Member of the Himachal Pradesh Legislative Assembly
- In office 25 December 2012 – 8 December 2022
- Preceded by: Kush Parmar
- Succeeded by: Ajay Solanki
- Constituency: Nahan

Personal details
- Born: 12 January 1955 (age 71) Solan, Himachal Pradesh, India
- Party: Bharatiya Janata Party
- Parent: Vaid Balmukund Bindal (father);

= Rajeev Bindal =

Indian politician

Rajeev Bindal is the president of Himachal Pradesh BJP. He is a member of the Himachal Pradesh Legislative Assembly and has been the speaker of the Himachal Pradesh Vidhan Sabha from 2018 to 2020. He is a member of the Bharatiya Janata Party. Bindal was the Minister of Health and Family Welfare in Government of Himachal Pradesh, India.

Bindal is the son of Vaid Balmukund Bindal and was born in Solan. He has been a five term MLA, the last two times representing Nahan. He represented the Solan constituency in Vidhan Sabha three times consecutively from 2000 to 2012. He was Cabinet Minister for Health and Family Welfare in the Himachal Pradesh Government from 2007 to 2012. He was unanimously elected Speaker of Himachal Pradesh Legislative Assembly on January 10, 2018, at the inaugural session of 13th Vidhan Sabha in Dharamshala, Himachal Pradesh.

He is a doctor by profession. Bindal started social service during his college days. After graduation, he went to tribal areas of Bihar to serve as a doctor for three years. He established Himgiri Kalyan Ashram at Solan, a charitable institution where poor children are provided boarding and education free of cost.
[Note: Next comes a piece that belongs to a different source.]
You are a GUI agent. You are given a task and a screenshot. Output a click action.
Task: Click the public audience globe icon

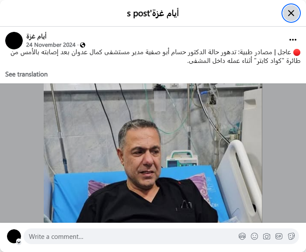(x=83, y=45)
Bindal has held the office of Chairperson of the Municipal Committee of Solan from 1995 to 2000. He was elected MLA in 2000 and became Chairman of the HP State Pollution Control Board. He was re-elected as MLA in 2003 and 2007 from Solan. He joined the state cabinet as Minister for Health & Family Welfare from 2007 to 2012. After the Solan constituency was reserved, he contested elections from Nahan in Sirmaur district and was elected twice consecutively. He became the Speaker of Himachal Pradesh legislative assembly, and occupied the constitutional post on January 10, 2018. He was also the Health Minister from 2017 to 2019.

He spent two years as Speaker, and then moved to party organisation by becoming the state president of BJP in January 2020.

He was again appointed President of Himachal Pradesh BJP in April 2023.

Rajeev Bindal was appointed president of Himachal Pradesh Bharatiya Janata Party (BJP) on 23 April 2023.